ALTER INDEX idx_events_created_at SET (fastupdate = on);
REINDEX INDEX idx_events_created_at;
2. Unlogged Table
-- Tidak menulis WAL — 2-3x lebih cepat, tetapi tidak crash-safe
CREATE UNLOGGED TABLE staging_events (LIKE events);
-- Load ke staging, lalu INSERT INTO events SELECT FROM staging_events;
3. Tuning WAL
# postgresql.conf untuk bulk loading
wal_level = minimal
max_wal_senders = 0
fsync = off # PERINGATAN: risiko data loss pada crash!
Monitoring Throughput
-- Rows inserted per detik
SELECT
relname,
n_tup_ins AS total_inserts,
n_tup_ins - lag(n_tup_ins) OVER (ORDER BY now()) AS inserts_per_interval
FROM pg_stat_user_tables
WHERE relname = 'events';
Kesimpulan
Pipeline data throughput tinggi memerlukan batch insert atau COPY untuk menghindari overhead per-row.
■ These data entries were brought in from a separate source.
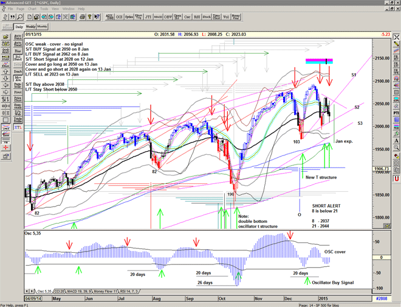Image resolution: width=401 pixels, height=307 pixels.
Task: Toggle the Daily timeframe button
Action: (x=18, y=27)
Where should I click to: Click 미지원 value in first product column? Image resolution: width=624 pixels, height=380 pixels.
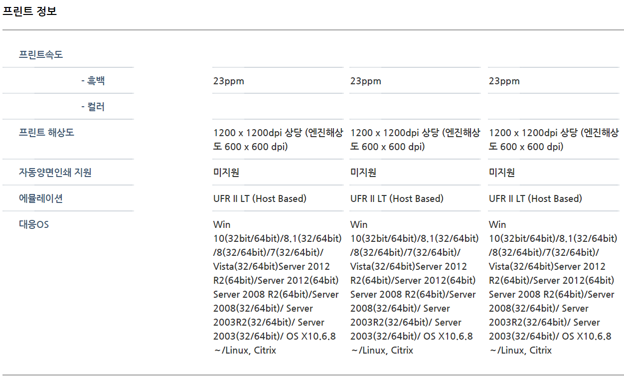coord(226,173)
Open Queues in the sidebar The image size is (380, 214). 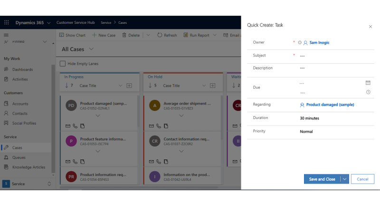coord(19,157)
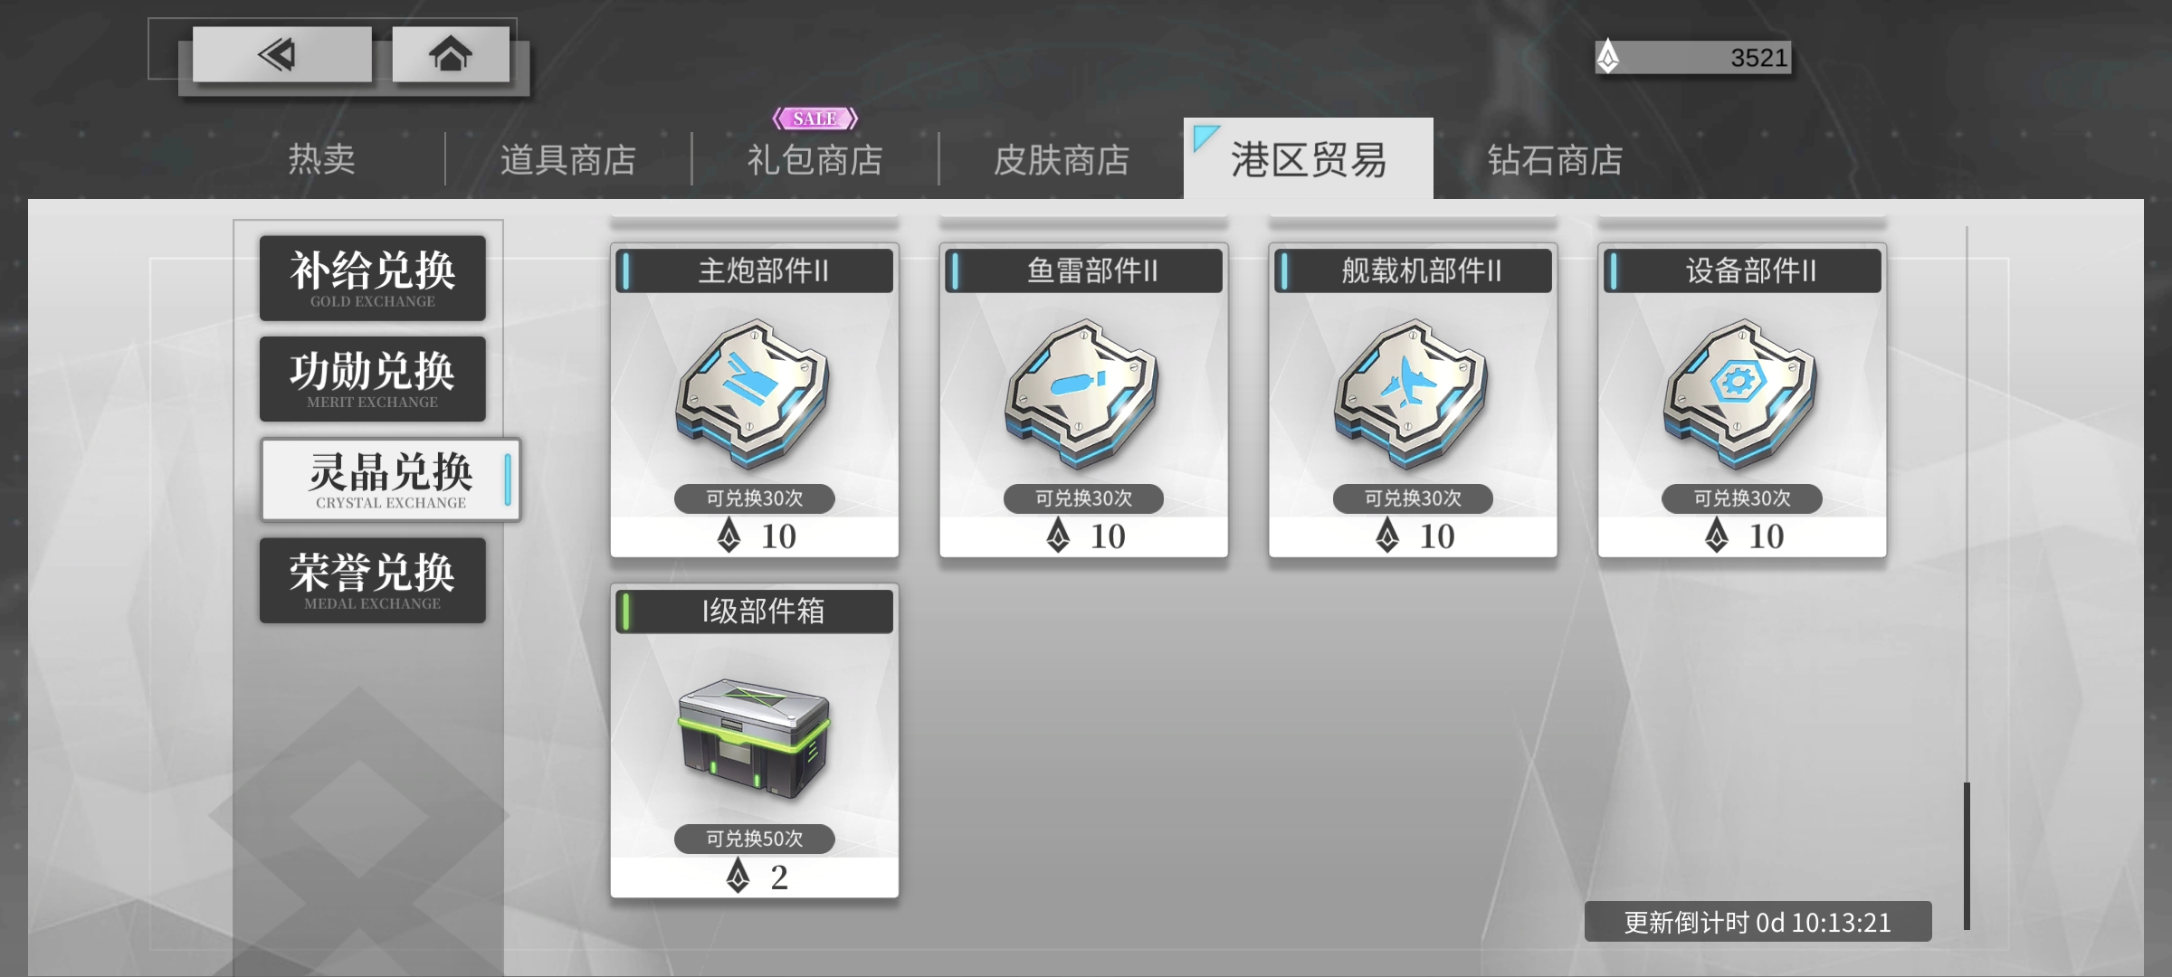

Buffering di aplikasi mengumpulkan event sebelum flush, ON CONFLICT menangani duplikat, dan tuning PostgreSQL (WAL, index, unlogged table) memberikan throughput maksimal. Untuk kasus ekstrem, COPY binary memberikan throughput tertinggi dengan overhead parsing minimal.